EXTRACTED ENTRIES below:
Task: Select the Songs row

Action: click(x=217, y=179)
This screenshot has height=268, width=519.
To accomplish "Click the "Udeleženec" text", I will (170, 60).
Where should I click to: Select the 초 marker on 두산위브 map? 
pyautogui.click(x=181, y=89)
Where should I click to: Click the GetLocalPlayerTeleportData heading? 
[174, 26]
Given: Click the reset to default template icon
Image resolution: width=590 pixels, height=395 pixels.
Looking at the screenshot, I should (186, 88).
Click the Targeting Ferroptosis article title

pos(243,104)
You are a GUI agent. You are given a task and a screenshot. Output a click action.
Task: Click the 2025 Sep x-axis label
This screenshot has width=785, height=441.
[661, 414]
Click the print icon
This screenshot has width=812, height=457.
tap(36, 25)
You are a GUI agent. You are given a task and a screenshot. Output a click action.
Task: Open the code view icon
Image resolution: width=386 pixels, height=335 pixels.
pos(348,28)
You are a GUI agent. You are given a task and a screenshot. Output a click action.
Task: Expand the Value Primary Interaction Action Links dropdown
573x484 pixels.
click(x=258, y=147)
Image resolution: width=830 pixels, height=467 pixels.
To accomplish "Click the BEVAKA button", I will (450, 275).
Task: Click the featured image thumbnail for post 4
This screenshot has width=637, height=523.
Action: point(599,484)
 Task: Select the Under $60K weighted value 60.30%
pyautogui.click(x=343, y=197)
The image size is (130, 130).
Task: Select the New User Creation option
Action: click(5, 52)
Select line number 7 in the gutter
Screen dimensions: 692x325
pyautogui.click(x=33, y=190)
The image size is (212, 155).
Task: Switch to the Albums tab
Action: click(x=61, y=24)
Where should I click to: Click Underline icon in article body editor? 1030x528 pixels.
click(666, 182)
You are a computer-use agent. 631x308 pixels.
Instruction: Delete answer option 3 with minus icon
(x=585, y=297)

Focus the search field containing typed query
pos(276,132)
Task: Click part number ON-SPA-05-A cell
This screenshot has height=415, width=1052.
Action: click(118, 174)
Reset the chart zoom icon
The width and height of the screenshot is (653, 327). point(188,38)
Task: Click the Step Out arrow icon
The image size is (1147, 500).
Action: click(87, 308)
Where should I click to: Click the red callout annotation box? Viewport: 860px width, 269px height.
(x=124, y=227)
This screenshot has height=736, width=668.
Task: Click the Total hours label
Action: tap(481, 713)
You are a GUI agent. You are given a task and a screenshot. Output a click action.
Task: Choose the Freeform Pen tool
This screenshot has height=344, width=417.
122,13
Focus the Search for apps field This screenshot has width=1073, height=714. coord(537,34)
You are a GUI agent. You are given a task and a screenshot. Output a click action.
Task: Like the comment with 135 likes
End of EXTRACTED ENTRIES.
◆ ABOUT THIS EXERCISE:
Work through the records above. Copy every line with the string "will".

◆ RESPONSE TO THE EXERCISE:
To accomplish "Click the "Udeleženec" text", I will (170, 60).
To accomplish "Click the BEVAKA button", I will (450, 275).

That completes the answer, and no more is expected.